5  Families of discrete distributions

The goal of this lesson is getting acquainted with important families of discrete distributions and to get familiar with distributional calculus. Discretet probability distributions will be presented through distribution functions and mostly probability mass functions.

In this lesson, universe \(\Omega\)$ is a subset of \(\mathbb{N}^d\), it is finite or countable, the straightforward \(\sigma\)-algebra to work with is the powerset \(2^\Omega\).

5.1 Bernoulli and Binomial

Definition 5.1 A Bernoulli distribution is a probability distribution \(P\) on \(\Omega=\{0,1 \}\). The parameter of \(P\) is \(P\{1\} \in [0,1]\).

A Bernoulli distribution is completely defined by its parameter.

The expectation of a Bernoulli distribution with parameter \(p\) equals \(p\).

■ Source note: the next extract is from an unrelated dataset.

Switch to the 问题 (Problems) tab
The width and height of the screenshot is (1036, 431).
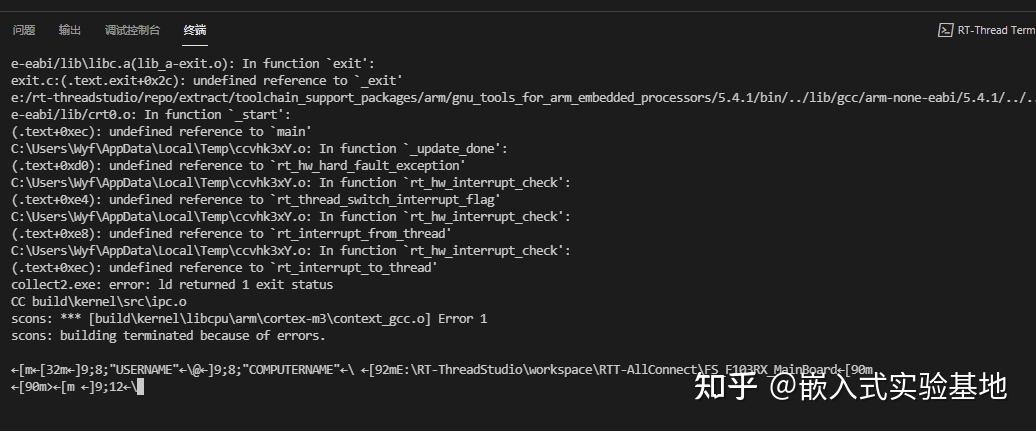point(24,30)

Definition 5.2 (Binomial distribution) A binomial distribution with parameters \(n \in \mathbb{N}, p \in [0,1]\) (\(n\) is size and \(p\) is success) is a probability distribution \(P\) on \(\Omega = \{0, 1, 2, \ldots, n\}\), defined by \[P\{k\} = \binom{n}{k} p^k (1-p)^k\]

The connexion between Bernoulli and Binomial distributions is obvious: a Bernoulli distribution is a Binomial distribution with size parameter equal to \(1\). This connexion goes further: the sum of independent Bernoulli random variables with same success parameter is Binomial distributed.

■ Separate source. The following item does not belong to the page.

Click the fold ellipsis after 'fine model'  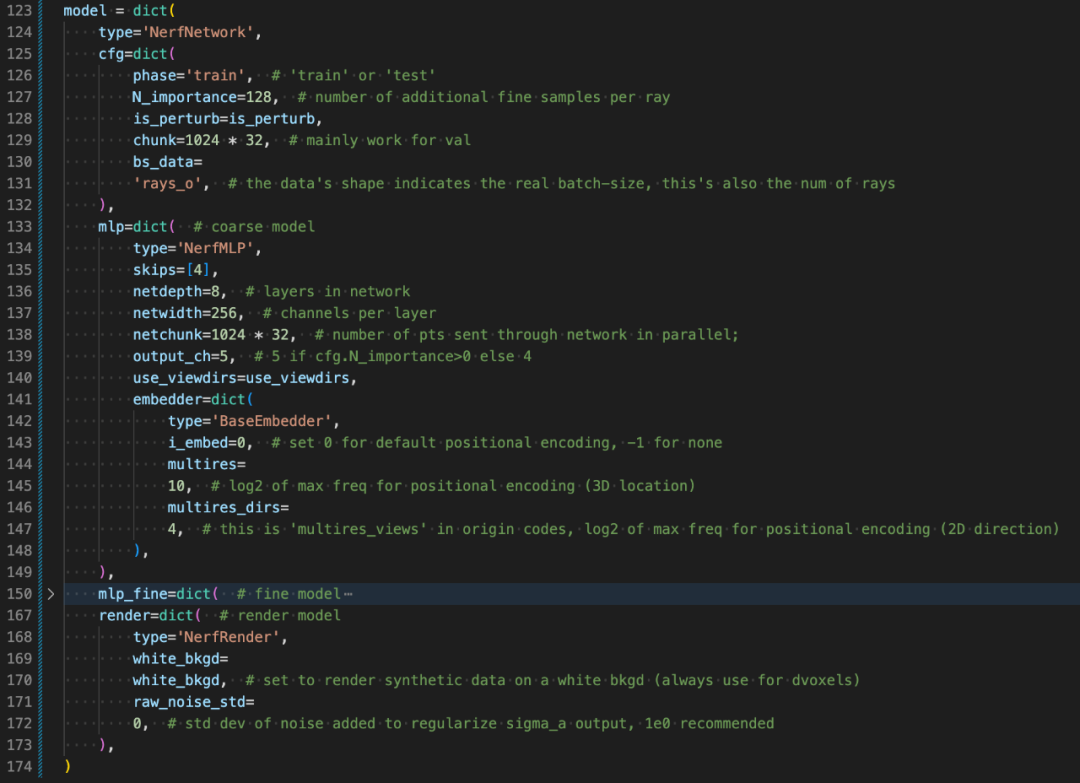click(x=348, y=594)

Assume now \(\Omega^{\prime} = \{0,1\}^n\).

Proposition 5.1 Let \(X_1, X_2, \ldots, X_n\) be independent, identically distributed Bernoulli random variables with success parameter \(p \in [0,1]\), then \(Y = \sum_{i=1}^n X_i\) is distributed according to a Binomial disctribution with size parameter \(n\) and success probability \(p\).

Proof. It is enough to check that the probability mass functions coincide.

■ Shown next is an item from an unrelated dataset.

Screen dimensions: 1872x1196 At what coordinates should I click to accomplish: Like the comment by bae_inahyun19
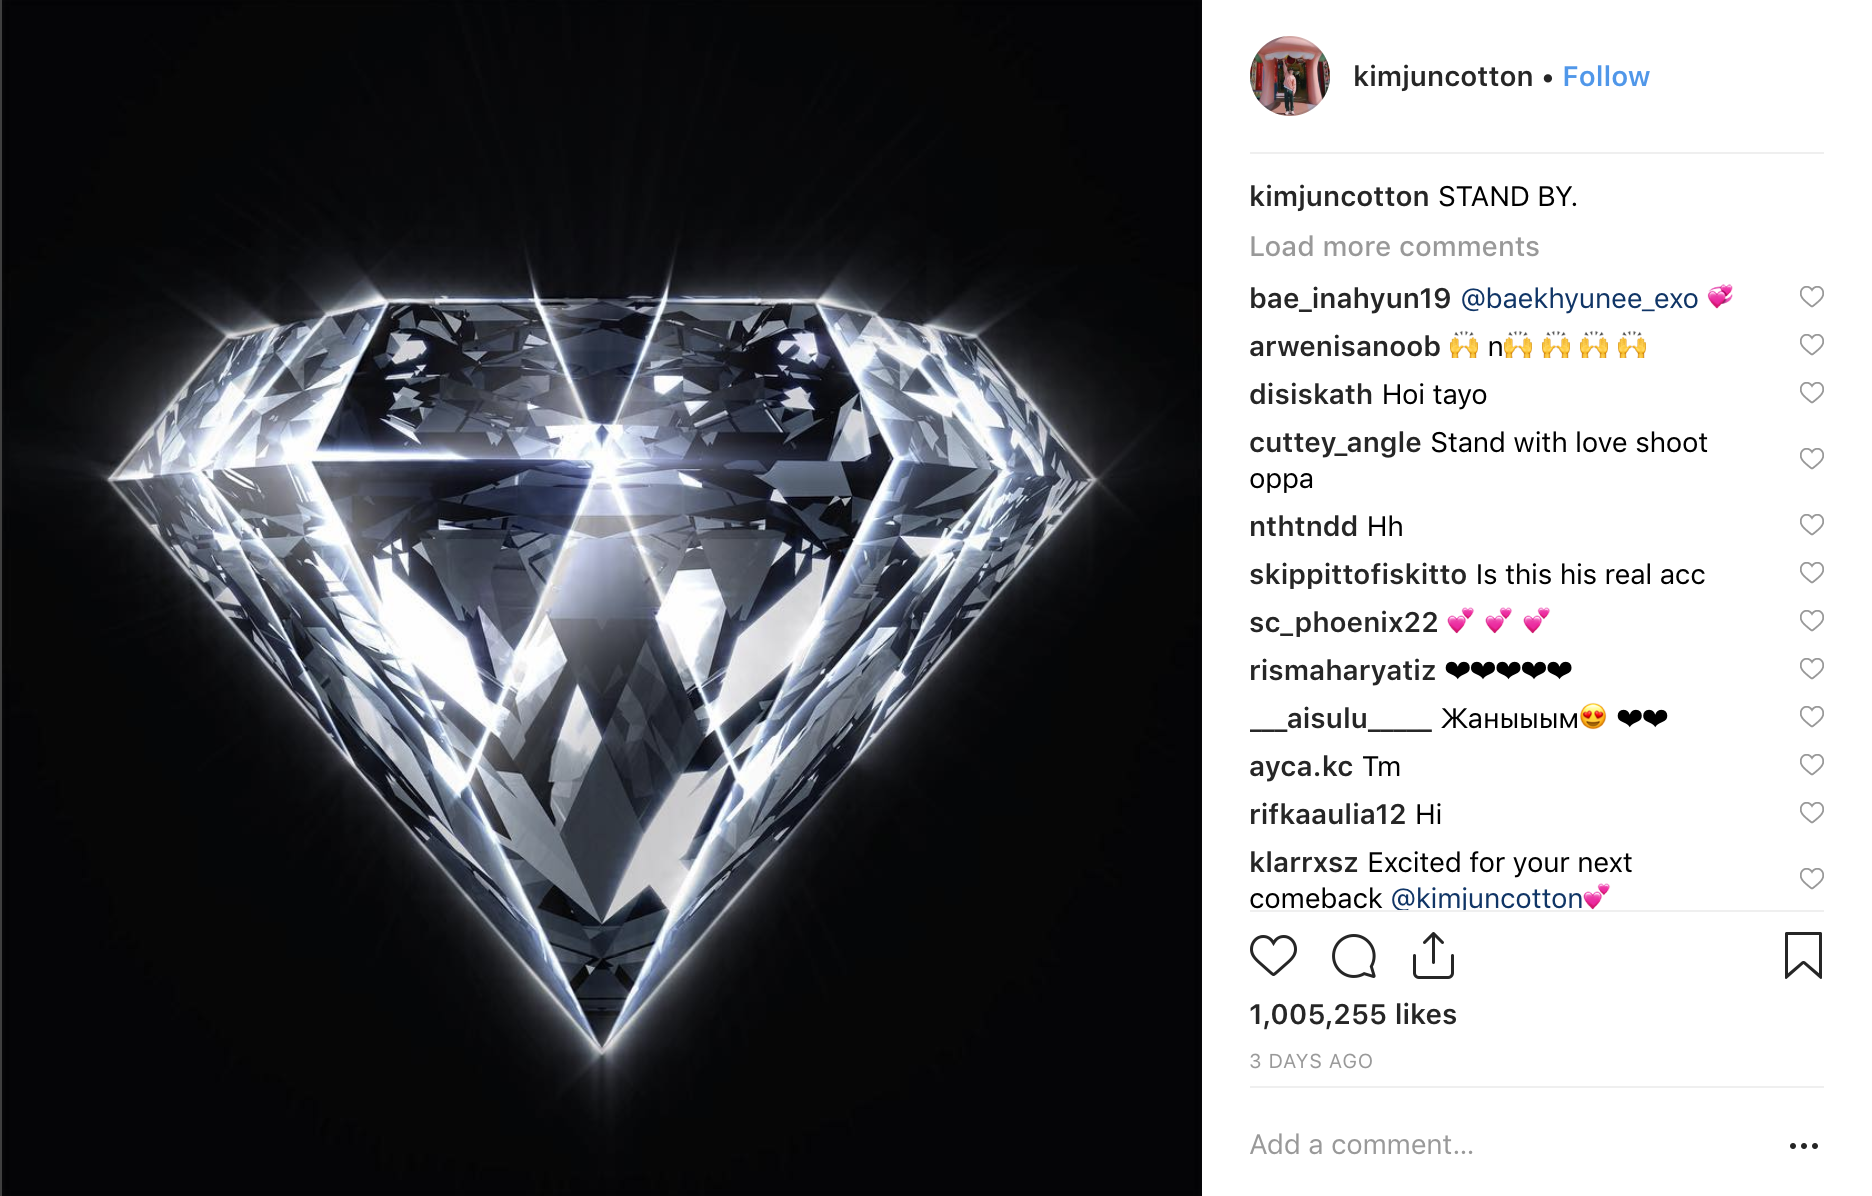[x=1811, y=297]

For \(k \in 0, \ldots, n\)

\[\begin{align*} P\Big\{ \sum_{i=1}^n X_i = k \Big\} & = \sum_{x_1, \ldots, x_n \in \{0,1 \}^p} \mathbb{I}_{\sum_{i=1}^n x_i=k} P \Big\{ \wedge_{i=1}^n X_i = x_i\Big\} \\ & = \sum_{x_1, \ldots, x_n \in \{0,1 \}^p} \mathbb{I}_{\sum_{i=1}^n x_i=k} \prod_{i=1}^n P \Big\{ X_i = x_i\Big\} \\ & = \sum_{x_1, \ldots, x_n \in \{0,1 \}^p} \mathbb{I}_{\sum_{i=1}^n x_i=k} \prod_{i=1}^n p^{x_i} (1-p)^{1-x_i} \\ & = \sum_{x_1, \ldots, x_n \in \{0,1 \}^p} \mathbb{I}_{\sum_{i=1}^n x_i=k}\, p^{k} (1-p)^{n-k} \\ & = \binom{n}{k} p^{k} (1-p)^{n-k} \, . \end{align*}\]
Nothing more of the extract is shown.